L’UE ha fissato i limiti di esposizione ai campi elettromagnetici a 61 v/m: 12 Stati (Portogallo, Spagna, Francia, Irlanda, Germania, Repubblica Ceca, Slovacchia, Ungheria, Romania, Finlandia, Estonia, Cipro) hanno seguito le raccomandazioni UE; cinque stati non hanno fissato limiti o li hanno fissati più alti delle raccomandazioni Ue (Olanda, Danimarca, Svezia, Lettonia, Austria) e otto hanno posto limiti più stretti rispetto alle indicazioni europee (Italia, Belgio, Slovenia, Croazia, Grecia, Bulgaria, Polonia, Lituania). L’Italia resterebbe quindi al di sotto del limite europeo. Secondo il Mimit (Ministero delle Imprese e del Made in Italy), l’innalzamento dei limiti garantirebbe “il miglioramento della qualità del servizio (in termini di copertura) fin da subito, con effetti positivi sui cittadini in termini di voce e dati, riducendo l’impatto economico sugli operatori e la proliferazione di antenne sul territorio”. A causa dei limiti di emissione il 62% dei siti esistenti nelle aree urbane sarebbe risultato non aggiornabile al 5G e gli extracosti per realizzare la coperture ammonterebbero a circa 1,3 miliardi di euro per operatore.
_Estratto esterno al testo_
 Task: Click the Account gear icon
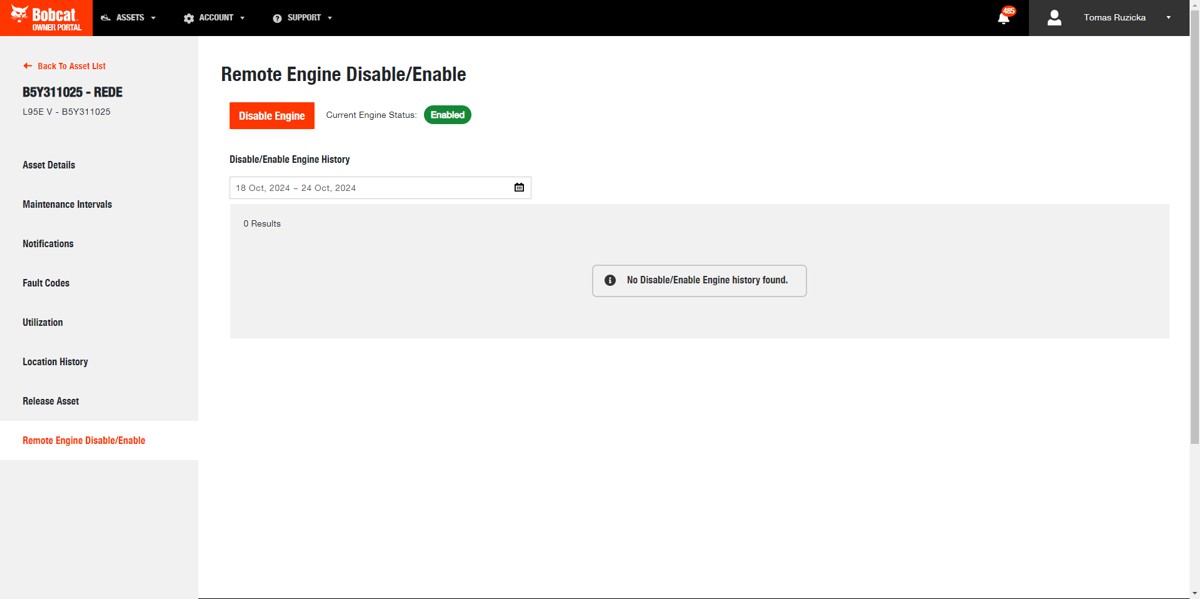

Secondo i sostenitori dell’innalzamento dei limiti elettromagnetici, le esposizioni non avrebbero particolari conseguenze sulla salute dei cittadini. Tuttavia, gli studi sono ancora in corso, in quanto la comunità scientifica concorda sul fatto che sono necessari ulteriori approfondimenti, mentre secondo altre ricerche, l’esposizione a campi elettromagnetici troppo elevati implicherebbe rischi per la salute, come cancro, riduzione della fertilità e perdita di memoria. L’Alleanza Stop 5G, ad esempio, ricorda che nel 2011 l’Agenzia Internazionale per la Ricerca sul Cancro (IARC) dell’Organizzazione Mondale della Sanità ha classificato le onde non ionizzanti a radiofrequenza come “possibili cancerogeni” inserendoli nel gruppo 2B. Inoltre, entro 2-3 anni, attraverso le “Raccomandazioni del gruppo consultivo sulle priorità per la Monografia IARC” per il periodo 2020-2024, è prevista la rivalutazione della classificazione per portarla eventualmente a Classe 2A (probabili cancerogeni) se non addirittura in Classe 1 (cancerogeni certi), facendo seguito ai nuovi dati epidemiologici e soprattutto sperimentali contenuti nel rapporto finale del National Toxicology Program. Non c’è ancora, dunque, un quadro unitario e certo sugli effetti del cosiddetto “elettrosmog”.
Anche le opposizioni si sono attestate sulle posizioni di difesa del principio di precauzione, contestando l’emendamento. «Riteniamo inaccettabile il blitz con cui la maggioranza ha dato l’ok all’emendamento Pogliese che alza le soglie dei campi elettromagnetici per lo sviluppo della rete 5G», si legge in una nota di Pd, M5S e Avs in cui si aggiunge anche che «due mesi fa, un pool di scienziati aveva già elencato i potenziali rischi di un eventuale innalzamento con una nota pubblica». Il dibattito, dunque, è ancora in corso e le pressioni di diverse associazioni come Legambiente, Codacons e Stop 5G possono influenzare l’iter della misura approvata in Senato: l’emendamento, infatti, dovrà ancora affrontare un iter parlamentare di 120 giorni prima della firma di un DPCM nel 2024 che renderebbe definitivo il provvedimento.